Wednesday 27 January 2010

We have no justification in saying ‘It was because of their involvement in Voodoo’

I won’t deny that on some occasions in the Bible a disaster that happens to a country is related to the activities of that nation. However, the Bible does not allow us assume that this is always the case. Luke 13:1-5 would warn us against making such direct assumptions. The popular thinking of Jesus’ day linked tragedies and physical ailments directly to people’s personal sin. Yet Jesus takes two events from that time and says that they did not happen because the people were worse sinners than others. Those who make confident pronouncements that Haiti’s earthquake was the result of the country’s involvement with Voodoo are making assumptions that Scripture does not justify.

The passage begins with some people telling Jesus about Galileans that Pilate had murdered, and then added their blood to the sacrifices they were offering. They were the victim of someone else’s brutality. Like the victims of terrorism. In 2001 people asked ‘where was God on September 11th?’ Jesus asks, “Do you think that these Galileans were worse sinners than all the other Galileans because they suffered this way?” He answers his own question: “I tell you, no!” Neither is there justification for thinking that the World Trade Centre tragedy was God’s judgement on America.

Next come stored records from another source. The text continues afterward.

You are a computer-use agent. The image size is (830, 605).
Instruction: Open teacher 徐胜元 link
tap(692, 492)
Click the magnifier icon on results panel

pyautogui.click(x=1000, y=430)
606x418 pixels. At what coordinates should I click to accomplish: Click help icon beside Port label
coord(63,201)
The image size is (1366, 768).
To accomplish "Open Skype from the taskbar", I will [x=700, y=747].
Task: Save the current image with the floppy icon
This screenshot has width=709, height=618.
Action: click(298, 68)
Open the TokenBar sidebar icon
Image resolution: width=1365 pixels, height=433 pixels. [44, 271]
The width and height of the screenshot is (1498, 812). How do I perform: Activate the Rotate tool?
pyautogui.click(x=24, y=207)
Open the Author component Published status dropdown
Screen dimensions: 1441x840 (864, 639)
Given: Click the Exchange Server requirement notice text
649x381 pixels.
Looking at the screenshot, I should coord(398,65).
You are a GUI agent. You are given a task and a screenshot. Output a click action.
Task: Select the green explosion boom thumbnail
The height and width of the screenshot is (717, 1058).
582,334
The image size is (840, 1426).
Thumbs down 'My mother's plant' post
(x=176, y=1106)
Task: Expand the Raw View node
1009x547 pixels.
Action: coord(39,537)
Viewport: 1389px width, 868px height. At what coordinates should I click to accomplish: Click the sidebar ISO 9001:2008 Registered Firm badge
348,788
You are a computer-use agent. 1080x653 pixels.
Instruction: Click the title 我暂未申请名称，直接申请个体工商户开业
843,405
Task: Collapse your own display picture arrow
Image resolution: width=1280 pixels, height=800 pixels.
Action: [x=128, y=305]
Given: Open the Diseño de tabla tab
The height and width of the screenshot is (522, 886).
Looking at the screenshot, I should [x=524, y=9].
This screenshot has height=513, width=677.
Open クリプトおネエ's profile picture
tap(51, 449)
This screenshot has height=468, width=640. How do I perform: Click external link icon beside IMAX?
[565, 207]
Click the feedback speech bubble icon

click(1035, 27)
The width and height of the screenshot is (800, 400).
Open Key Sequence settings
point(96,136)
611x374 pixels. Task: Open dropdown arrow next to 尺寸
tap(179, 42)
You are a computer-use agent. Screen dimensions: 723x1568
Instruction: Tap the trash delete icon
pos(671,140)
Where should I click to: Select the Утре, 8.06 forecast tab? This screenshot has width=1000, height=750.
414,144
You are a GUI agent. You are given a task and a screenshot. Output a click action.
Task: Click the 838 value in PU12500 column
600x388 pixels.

Then Jesus brings up the case of the eighteen people who died when the tower in Siloam fell on them. We might blame secondary causes for such a tragic accident—perhaps that wall had weakened over time and nature took it course. We might think ‘those poor people; they were in the wrong place at the wrong time.’ But surely God could have intervened? With regards the earthquake in Haiti we can point to the movement of the earth’s plates, but we are still left with a fact which we may find uncomfortable, that the Bible portrays God as being in absolute command of his creation. Though we may be left perplexed as to how it can be, the Bible simultaneously claims that God does not willingly afflict or grieve the children of men (Lam. 3:33), has mercy on all he has made (Ps. 145:9) and yet is in sovereign control over calamities in such a way that they do not occur somehow outside or against his will (Amos 3:6; Is. 45:7). Again Jesus does away with the suggestion that the tower in Siloam fell on those people because their guilt was worse than others living in Jerusalem. Don’t listen to those who come up with specific theories as to why God brought this earthquake at this time on this place—they speak without Biblical warrant.